WHAT TO PRODUCE: The records below need retyping in full; give them again exactly.
[Start of Attachment]
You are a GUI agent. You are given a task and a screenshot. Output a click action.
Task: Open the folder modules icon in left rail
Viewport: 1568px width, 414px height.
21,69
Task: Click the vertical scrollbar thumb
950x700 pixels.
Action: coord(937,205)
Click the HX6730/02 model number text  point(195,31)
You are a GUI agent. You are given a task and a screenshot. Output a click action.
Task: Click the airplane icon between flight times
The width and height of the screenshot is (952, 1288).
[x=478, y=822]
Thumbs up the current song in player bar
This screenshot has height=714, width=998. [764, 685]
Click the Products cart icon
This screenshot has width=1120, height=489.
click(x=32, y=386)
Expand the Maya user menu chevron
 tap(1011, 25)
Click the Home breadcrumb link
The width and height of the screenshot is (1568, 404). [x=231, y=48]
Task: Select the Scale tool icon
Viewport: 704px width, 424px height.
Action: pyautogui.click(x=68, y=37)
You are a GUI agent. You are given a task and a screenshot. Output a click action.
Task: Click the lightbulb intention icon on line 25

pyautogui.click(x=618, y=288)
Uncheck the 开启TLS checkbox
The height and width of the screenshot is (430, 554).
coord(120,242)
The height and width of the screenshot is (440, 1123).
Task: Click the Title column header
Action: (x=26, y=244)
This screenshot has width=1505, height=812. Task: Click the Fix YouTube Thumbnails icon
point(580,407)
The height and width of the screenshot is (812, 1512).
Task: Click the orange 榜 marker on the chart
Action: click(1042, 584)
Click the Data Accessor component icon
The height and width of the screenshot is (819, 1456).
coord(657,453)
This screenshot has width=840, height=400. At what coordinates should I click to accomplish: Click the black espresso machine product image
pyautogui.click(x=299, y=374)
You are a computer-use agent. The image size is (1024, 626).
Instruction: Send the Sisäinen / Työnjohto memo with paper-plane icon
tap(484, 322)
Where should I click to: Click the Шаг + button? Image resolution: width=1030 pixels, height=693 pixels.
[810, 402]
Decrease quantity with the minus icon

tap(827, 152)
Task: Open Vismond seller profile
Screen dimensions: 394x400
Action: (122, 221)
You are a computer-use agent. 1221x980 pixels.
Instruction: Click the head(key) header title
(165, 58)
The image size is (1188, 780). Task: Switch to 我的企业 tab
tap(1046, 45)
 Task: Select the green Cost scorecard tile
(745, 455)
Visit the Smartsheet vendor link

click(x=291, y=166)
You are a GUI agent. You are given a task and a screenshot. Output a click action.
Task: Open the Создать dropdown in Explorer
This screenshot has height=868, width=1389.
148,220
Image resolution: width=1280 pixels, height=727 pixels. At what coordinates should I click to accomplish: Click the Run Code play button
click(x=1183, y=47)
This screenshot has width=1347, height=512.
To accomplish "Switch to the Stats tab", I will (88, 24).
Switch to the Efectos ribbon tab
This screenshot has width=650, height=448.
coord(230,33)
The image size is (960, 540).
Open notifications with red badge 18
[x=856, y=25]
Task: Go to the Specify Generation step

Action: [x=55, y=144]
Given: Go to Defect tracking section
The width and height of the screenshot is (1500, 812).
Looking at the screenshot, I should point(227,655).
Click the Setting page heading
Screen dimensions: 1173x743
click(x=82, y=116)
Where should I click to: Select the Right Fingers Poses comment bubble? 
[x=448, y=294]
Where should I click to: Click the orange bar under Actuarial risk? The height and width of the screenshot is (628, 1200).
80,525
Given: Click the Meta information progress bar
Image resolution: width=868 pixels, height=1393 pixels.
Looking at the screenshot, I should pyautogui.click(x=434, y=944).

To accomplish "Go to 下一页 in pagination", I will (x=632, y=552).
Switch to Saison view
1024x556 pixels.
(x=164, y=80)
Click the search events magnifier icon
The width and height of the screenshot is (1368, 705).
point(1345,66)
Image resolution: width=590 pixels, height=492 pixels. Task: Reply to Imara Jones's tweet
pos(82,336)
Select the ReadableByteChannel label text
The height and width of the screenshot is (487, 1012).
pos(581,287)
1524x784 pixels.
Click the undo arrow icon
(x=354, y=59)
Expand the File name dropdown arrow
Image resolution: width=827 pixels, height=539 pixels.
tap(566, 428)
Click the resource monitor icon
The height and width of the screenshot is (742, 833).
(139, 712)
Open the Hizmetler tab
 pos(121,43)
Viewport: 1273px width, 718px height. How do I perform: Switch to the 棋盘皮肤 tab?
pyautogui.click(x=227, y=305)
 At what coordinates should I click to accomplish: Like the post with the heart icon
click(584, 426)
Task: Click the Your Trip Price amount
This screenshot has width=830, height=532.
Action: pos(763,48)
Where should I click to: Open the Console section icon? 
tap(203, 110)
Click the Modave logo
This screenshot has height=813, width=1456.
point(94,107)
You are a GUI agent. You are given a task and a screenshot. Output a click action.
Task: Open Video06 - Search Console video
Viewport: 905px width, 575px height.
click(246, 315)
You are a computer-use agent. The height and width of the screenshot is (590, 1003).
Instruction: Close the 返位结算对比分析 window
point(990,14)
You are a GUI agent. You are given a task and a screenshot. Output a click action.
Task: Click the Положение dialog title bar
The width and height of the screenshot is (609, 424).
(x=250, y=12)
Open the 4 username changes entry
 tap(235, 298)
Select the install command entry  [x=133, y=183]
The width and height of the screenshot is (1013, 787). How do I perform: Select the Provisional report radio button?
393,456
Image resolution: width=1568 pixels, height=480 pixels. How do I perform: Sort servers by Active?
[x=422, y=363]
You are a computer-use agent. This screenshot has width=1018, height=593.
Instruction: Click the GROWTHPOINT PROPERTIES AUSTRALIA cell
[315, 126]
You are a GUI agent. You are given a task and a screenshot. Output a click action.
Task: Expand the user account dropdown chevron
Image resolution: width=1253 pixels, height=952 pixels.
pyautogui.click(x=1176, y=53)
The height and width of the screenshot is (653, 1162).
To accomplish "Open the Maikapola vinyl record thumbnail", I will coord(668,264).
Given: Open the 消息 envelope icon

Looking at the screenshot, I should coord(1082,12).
[End of Attachment]
RESPONSE FOR THIS EXERCISE:
You are a GUI agent. You are given a task and a screenshot. Output a click action.
Task: Open the folder modules icon in left rail
Viewport: 1568px width, 414px height.
21,69
Task: Click the vertical scrollbar thumb
950x700 pixels.
Action: coord(937,205)
Click the HX6730/02 model number text  point(195,31)
You are a GUI agent. You are given a task and a screenshot. Output a click action.
Task: Click the airplane icon between flight times
The width and height of the screenshot is (952, 1288).
[x=478, y=822]
Thumbs up the current song in player bar
This screenshot has height=714, width=998. [764, 685]
Click the Products cart icon
This screenshot has width=1120, height=489.
click(x=32, y=386)
Expand the Maya user menu chevron
 tap(1011, 25)
Click the Home breadcrumb link
The width and height of the screenshot is (1568, 404). [x=231, y=48]
Task: Select the Scale tool icon
Viewport: 704px width, 424px height.
Action: pyautogui.click(x=68, y=37)
You are a GUI agent. You are given a task and a screenshot. Output a click action.
Task: Click the lightbulb intention icon on line 25

pyautogui.click(x=618, y=288)
Uncheck the 开启TLS checkbox
The height and width of the screenshot is (430, 554).
coord(120,242)
The height and width of the screenshot is (440, 1123).
Task: Click the Title column header
Action: (x=26, y=244)
This screenshot has width=1505, height=812. Task: Click the Fix YouTube Thumbnails icon
point(580,407)
The height and width of the screenshot is (812, 1512).
Task: Click the orange 榜 marker on the chart
Action: click(1042, 584)
Click the Data Accessor component icon
The height and width of the screenshot is (819, 1456).
coord(657,453)
This screenshot has width=840, height=400. At what coordinates should I click to accomplish: Click the black espresso machine product image
pyautogui.click(x=299, y=374)
You are a computer-use agent. The image size is (1024, 626).
Instruction: Send the Sisäinen / Työnjohto memo with paper-plane icon
tap(484, 322)
Where should I click to: Click the Шаг + button? Image resolution: width=1030 pixels, height=693 pixels.
[810, 402]
Decrease quantity with the minus icon

tap(827, 152)
Task: Open Vismond seller profile
Screen dimensions: 394x400
Action: (122, 221)
You are a computer-use agent. 1221x980 pixels.
Instruction: Click the head(key) header title
(165, 58)
The image size is (1188, 780). Task: Switch to 我的企业 tab
tap(1046, 45)
 Task: Select the green Cost scorecard tile
(745, 455)
Visit the Smartsheet vendor link

click(x=291, y=166)
You are a GUI agent. You are given a task and a screenshot. Output a click action.
Task: Open the Создать dropdown in Explorer
This screenshot has height=868, width=1389.
148,220
Image resolution: width=1280 pixels, height=727 pixels. At what coordinates should I click to accomplish: Click the Run Code play button
click(x=1183, y=47)
This screenshot has width=1347, height=512.
To accomplish "Switch to the Stats tab", I will (88, 24).
Switch to the Efectos ribbon tab
This screenshot has width=650, height=448.
coord(230,33)
The image size is (960, 540).
Open notifications with red badge 18
[x=856, y=25]
Task: Go to the Specify Generation step

Action: [x=55, y=144]
Given: Go to Defect tracking section
The width and height of the screenshot is (1500, 812).
Looking at the screenshot, I should point(227,655).
Click the Setting page heading
Screen dimensions: 1173x743
click(x=82, y=116)
Where should I click to: Select the Right Fingers Poses comment bubble? 
[x=448, y=294]
Where should I click to: Click the orange bar under Actuarial risk? The height and width of the screenshot is (628, 1200).
80,525
Given: Click the Meta information progress bar
Image resolution: width=868 pixels, height=1393 pixels.
Looking at the screenshot, I should pyautogui.click(x=434, y=944).

To accomplish "Go to 下一页 in pagination", I will (x=632, y=552).
Switch to Saison view
1024x556 pixels.
(x=164, y=80)
Click the search events magnifier icon
The width and height of the screenshot is (1368, 705).
point(1345,66)
Image resolution: width=590 pixels, height=492 pixels. Task: Reply to Imara Jones's tweet
pos(82,336)
Select the ReadableByteChannel label text
The height and width of the screenshot is (487, 1012).
pos(581,287)
1524x784 pixels.
Click the undo arrow icon
(x=354, y=59)
Expand the File name dropdown arrow
Image resolution: width=827 pixels, height=539 pixels.
tap(566, 428)
Click the resource monitor icon
The height and width of the screenshot is (742, 833).
(139, 712)
Open the Hizmetler tab
 pos(121,43)
Viewport: 1273px width, 718px height. How do I perform: Switch to the 棋盘皮肤 tab?
pyautogui.click(x=227, y=305)
 At what coordinates should I click to accomplish: Like the post with the heart icon
click(584, 426)
Task: Click the Your Trip Price amount
This screenshot has width=830, height=532.
Action: pos(763,48)
Where should I click to: Open the Console section icon? 
tap(203, 110)
Click the Modave logo
This screenshot has height=813, width=1456.
point(94,107)
You are a GUI agent. You are given a task and a screenshot. Output a click action.
Task: Open Video06 - Search Console video
Viewport: 905px width, 575px height.
click(246, 315)
You are a computer-use agent. The height and width of the screenshot is (590, 1003).
Instruction: Close the 返位结算对比分析 window
point(990,14)
You are a GUI agent. You are given a task and a screenshot. Output a click action.
Task: Click the Положение dialog title bar
The width and height of the screenshot is (609, 424).
(x=250, y=12)
Open the 4 username changes entry
 tap(235, 298)
Select the install command entry  [x=133, y=183]
The width and height of the screenshot is (1013, 787). How do I perform: Select the Provisional report radio button?
393,456
Image resolution: width=1568 pixels, height=480 pixels. How do I perform: Sort servers by Active?
[x=422, y=363]
You are a computer-use agent. This screenshot has width=1018, height=593.
Instruction: Click the GROWTHPOINT PROPERTIES AUSTRALIA cell
[315, 126]
You are a GUI agent. You are given a task and a screenshot. Output a click action.
Task: Expand the user account dropdown chevron
Image resolution: width=1253 pixels, height=952 pixels.
pyautogui.click(x=1176, y=53)
The height and width of the screenshot is (653, 1162).
To accomplish "Open the Maikapola vinyl record thumbnail", I will coord(668,264).
Given: Open the 消息 envelope icon

Looking at the screenshot, I should coord(1082,12).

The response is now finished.